How to Frame your Fabric in an Embroidery Slate Frame



After creating the Seahorse Button and Bead Art artwork in Embellish issue 41, Lynda’s friends were adamant that she needed to show people how she had framed up her fabric in the embroidery slate frame so that no pins were sticking into her as she worked on the seahorse. Lynda promised she would get the information out to readers (and her friends ☺). Unfortunately, as she had not taken photos of this part of the process, it could not make it into issue 41, and so appears here using photos of another piece currently under way for Embellish issue 42.



Working on your embroidery using an embroidery slate frame means that you do not get hoop burn on your fabric – which is why I used one when stitching the seahorse on the silk backing. You can also use one when you have a large area to embroider as you can roll your work on the dowel rods and only have the area you are currently working on exposed. Obviously, this would not work when creating the seahorse with  buttons and beads…. too bumpy!

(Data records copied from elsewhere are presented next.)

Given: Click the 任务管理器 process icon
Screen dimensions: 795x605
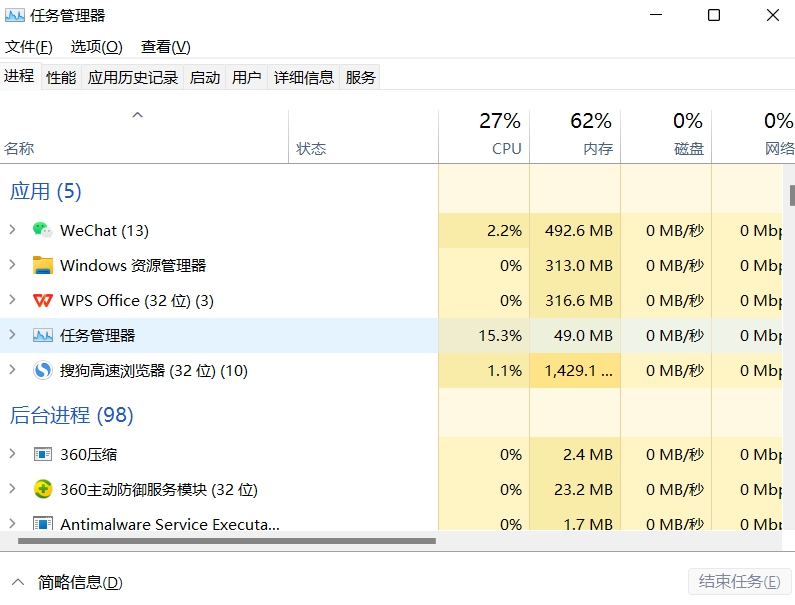Looking at the screenshot, I should click(42, 335).
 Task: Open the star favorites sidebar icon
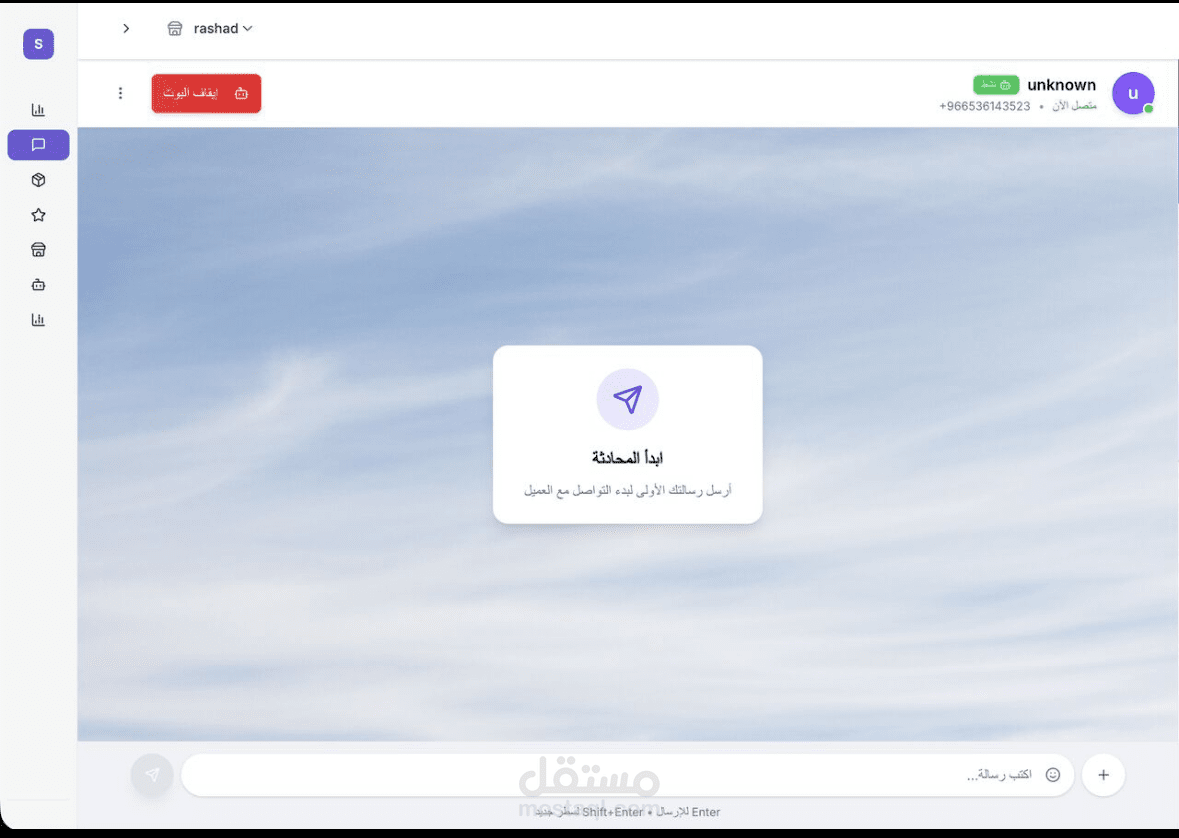pos(38,215)
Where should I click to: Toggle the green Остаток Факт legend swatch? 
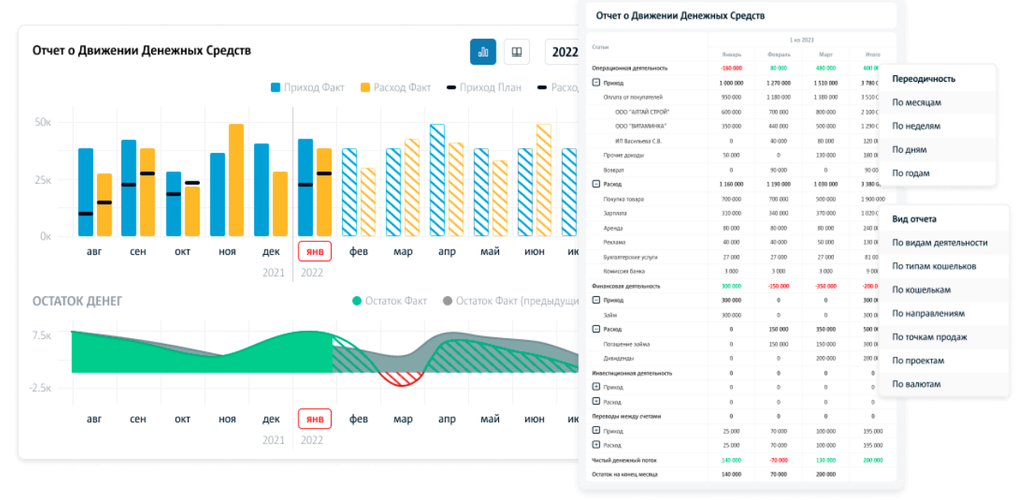pyautogui.click(x=357, y=301)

The method I have used here is just one of a few ways to stretch your fabric on an embroidery slate frame, and it relies on the frame having tape set up on the dowel rods.

Position your frame in front of you. We’ll start with one dowel rod.

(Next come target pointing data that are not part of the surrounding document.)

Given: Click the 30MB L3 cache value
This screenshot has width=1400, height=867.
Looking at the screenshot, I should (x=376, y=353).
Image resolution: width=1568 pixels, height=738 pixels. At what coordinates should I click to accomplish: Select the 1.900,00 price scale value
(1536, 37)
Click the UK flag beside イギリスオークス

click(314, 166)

First side of fabric pinned.

With your fabric face down, align your fabric edge with the tape edge – ensuring you are working parallel with the grain of the fabric. At the centre point, on the fabric side, pin the fabric to the tape, then work your way out from here along the edge, ensuring that the fabric is taut but not overstretched, placing pins very close together.





Close up view of pinning.


Both sides pinned.

Repeat on the other side, making sure that your fabric is right side towards the tape, and aligning fabric edge and tape edge.







Fabric stretched taut.

Turn the frame so that the right side of the fabric is facing towards you. Roll both dowels outwards until the fabric is taut and secure in place with the metal bolts. (The red markings on the fabric are the outline for the embroidery I’m about to do ☺)







The pins are hidden.

You will notice that the pins have disappeared beneath the fabric and away from sticking into you as you work ☺ – enjoy embroidering!

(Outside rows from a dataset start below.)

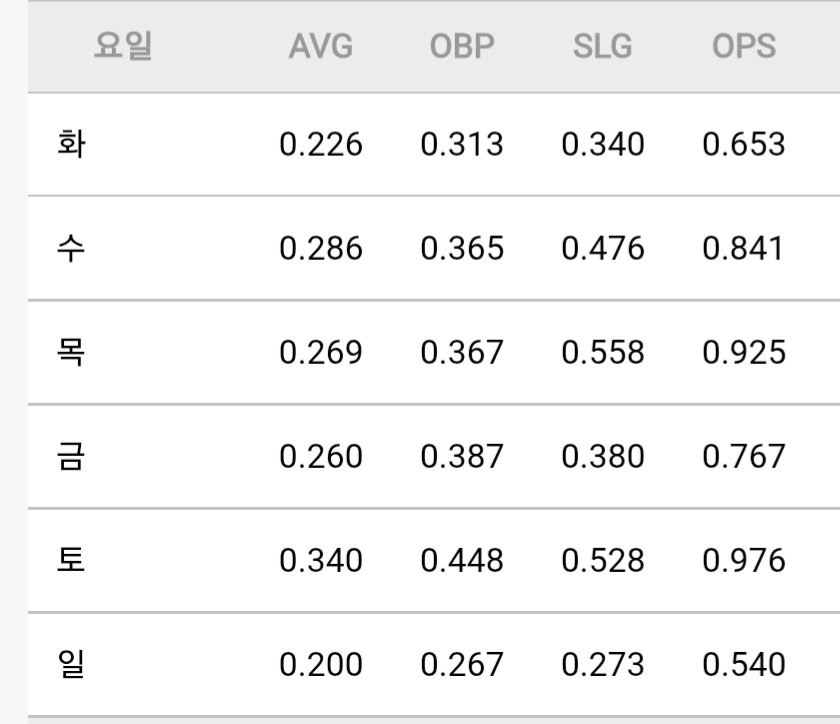Select the 수 row label
Screen dimensions: 840x724
click(71, 248)
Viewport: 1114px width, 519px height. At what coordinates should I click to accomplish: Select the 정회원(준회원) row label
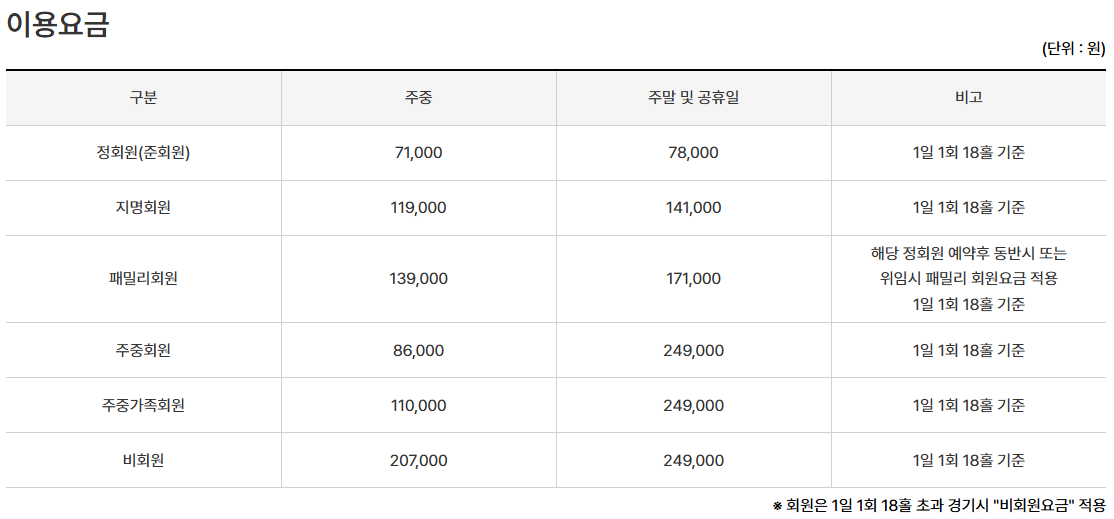tap(143, 153)
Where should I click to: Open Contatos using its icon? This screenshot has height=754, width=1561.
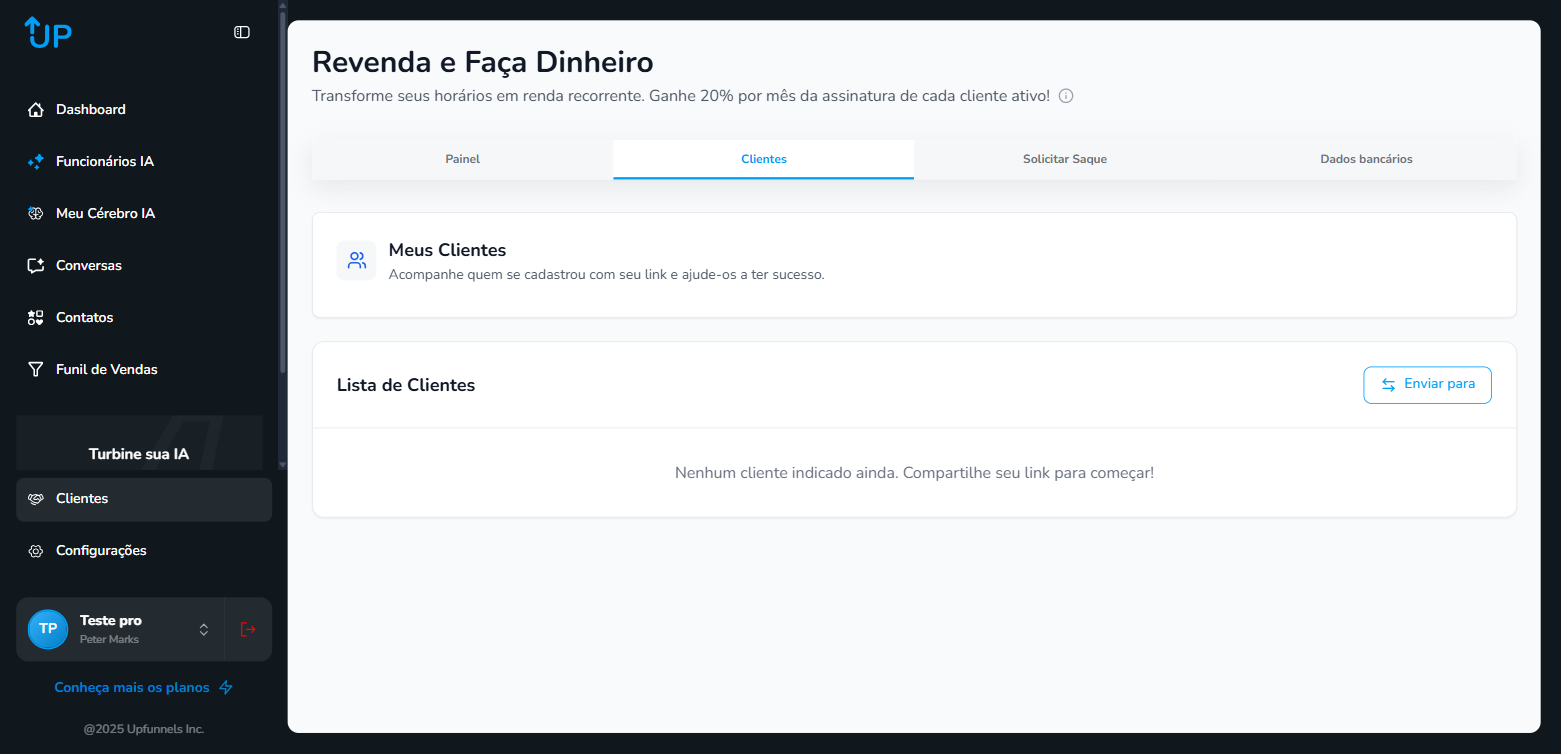pyautogui.click(x=36, y=318)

Note: You may additionally wish to stretch your fabric in the other direction, depending on what you are embroidering. Let me know in the comments if you wish to be shown how to do this using a length of cotton tape and pins. However, if you do this, you will not be able to roll your fabric to a new area to stitch (if your area to be stitched is wider than your frame) without having to remove the tape and reset it.